The ACLU lawsuit eventually forced New Mexico to moderate program, taking away the punitive measures to enforce it and exempting prisoners with psychological problems, but prisoners in New Mexico are still being subjected to a watered-down version of cognitive restructuring in New Mexico today.

“Every time you punish a person who’s incarcerated you make them more anti-social,” Cubra added. “I subscribe to rehabilitation as a concept, but any program has to be voluntary with no consequences. Stanton’s method could be offered as one item on a menu of choices—but to punishing people for not participating, sometimes even corporally, is unconstitutional.”

“The classic definition of torture,” said attorney Charles Carbone on the topic, “is the use of mental or physical harm to extract information. It’s not just to hurt somebody, you want to preserve him or her long enough in order to get them to tell you something important. The DOC’s incentive is to extract information about crimes being committed both in prison and the free community. But this information is inherently unreliable, untested and being obtained though coercive means.”

“Only the CDCR can get away with calling an expansion of their power and authority a reform,” Carbone continued. “I think the Department is getting what it wants here. The real pity is that it’s not what the public or legislatures want. In 10 years from now were going to have the exact same number or more people in security housing in California. Still,” he added, “I think CDCR realizes they’re going to have to go back and rework this proposal. For years now they’ve been able to the manipulate the legislature—but that gig is now up.”

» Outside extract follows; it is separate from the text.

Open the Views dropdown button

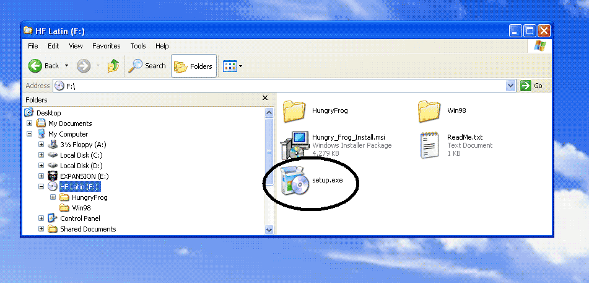point(232,66)
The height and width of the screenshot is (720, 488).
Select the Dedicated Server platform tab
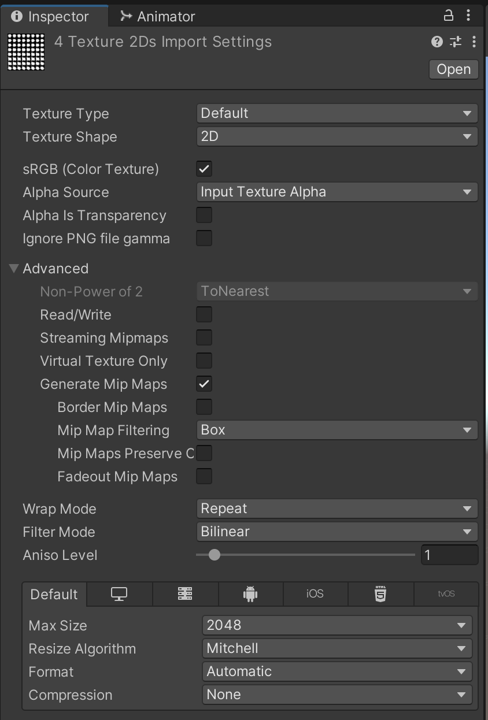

Clearly, not only the legislatures, but also the hundreds of California voters that attended the Public Hearing in Sacramento on Tuesday were far from convinced. After the legislators and experts spoke, dozens of survivors of solitary confinement, concerned citizens and family members lined up to express their dissatisfaction with CDCR’s new proposal. In his testimony, Professor Craig Haney pointed out that the United States, and California in particular, is “unsettlingly out of sync with the international community on the issue of solitary confinement. “Modestly implemented reform,” he added, “is not going to make a difference.”